### Activity
Each line of the data below should be restated exactly, with images left out.

# # # # # # #

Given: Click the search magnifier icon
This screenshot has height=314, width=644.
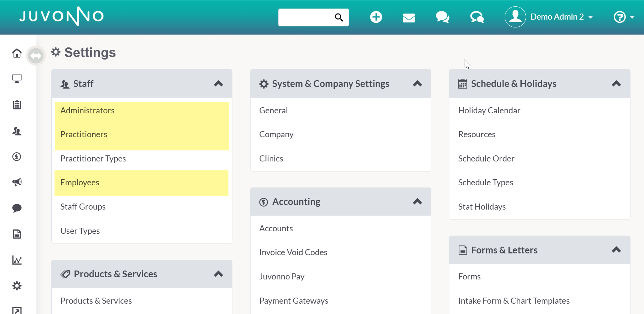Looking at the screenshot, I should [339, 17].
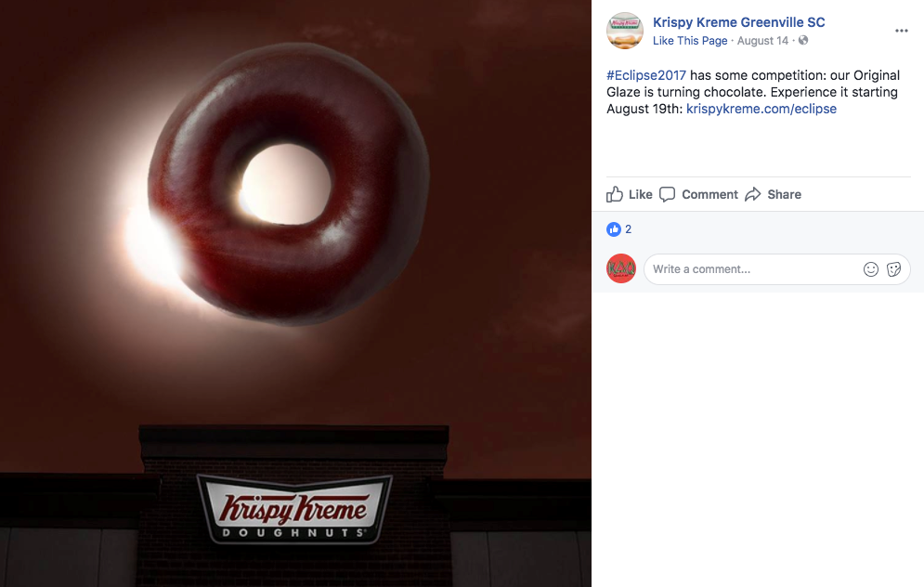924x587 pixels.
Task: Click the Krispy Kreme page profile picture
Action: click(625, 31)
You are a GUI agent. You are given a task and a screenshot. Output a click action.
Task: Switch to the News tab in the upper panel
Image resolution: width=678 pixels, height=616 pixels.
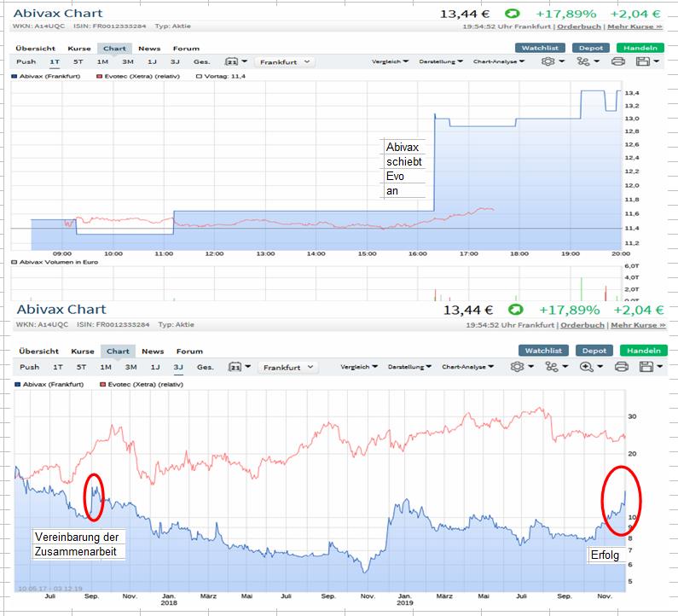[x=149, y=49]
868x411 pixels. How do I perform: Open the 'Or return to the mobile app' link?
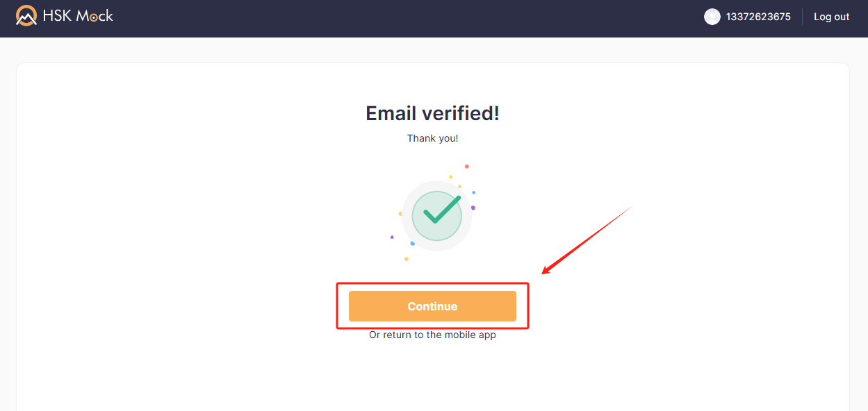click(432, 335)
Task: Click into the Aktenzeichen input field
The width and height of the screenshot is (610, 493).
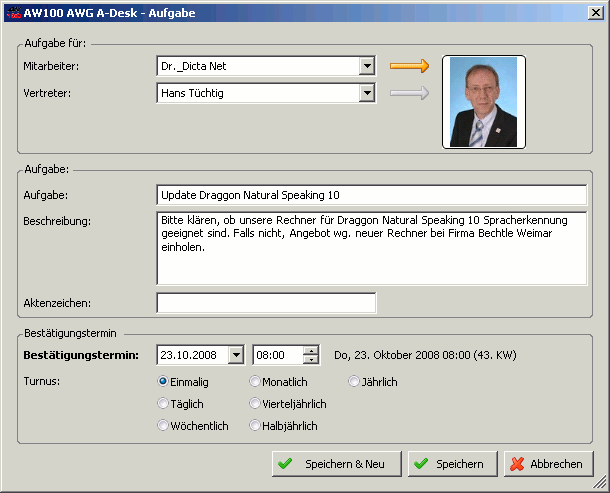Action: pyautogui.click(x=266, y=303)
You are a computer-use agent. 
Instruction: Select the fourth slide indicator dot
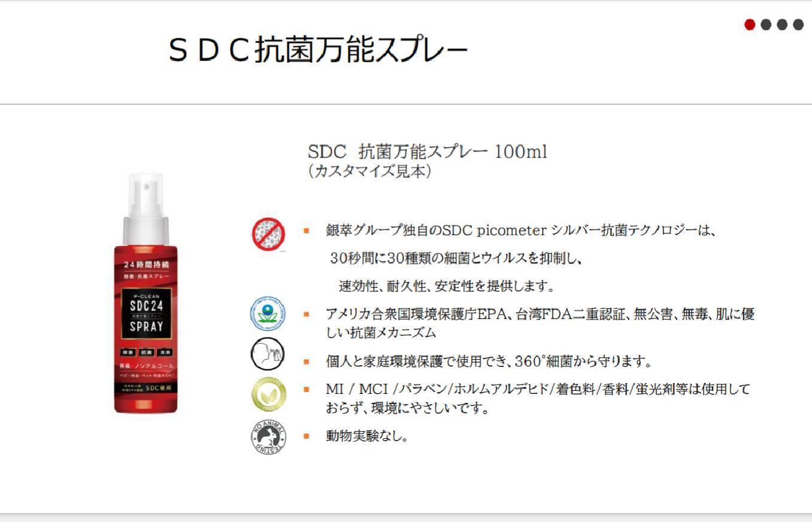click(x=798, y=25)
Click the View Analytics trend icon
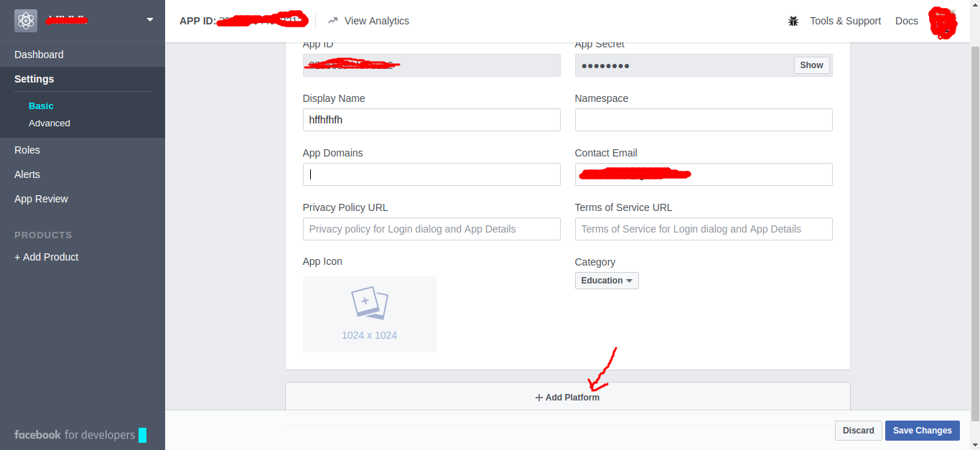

# # # # # # #

### Answer
Given: Click the search magnifier icon
This screenshot has height=314, width=644.
Looking at the screenshot, I should [339, 17].
924x587 pixels.
Task: Click the Krispy Kreme page profile picture
Action: click(625, 31)
You are a GUI agent. You are given a task and a screenshot. Output a click action.
Task: Switch to the News tab in the upper panel
Image resolution: width=678 pixels, height=616 pixels.
[x=149, y=49]
868x411 pixels. How do I perform: Open the 'Or return to the mobile app' link?
click(432, 335)
Task: Click into the Aktenzeichen input field
The width and height of the screenshot is (610, 493).
Action: pyautogui.click(x=266, y=303)
You are a computer-use agent. 
Instruction: Select the fourth slide indicator dot
click(x=798, y=25)
Click the View Analytics trend icon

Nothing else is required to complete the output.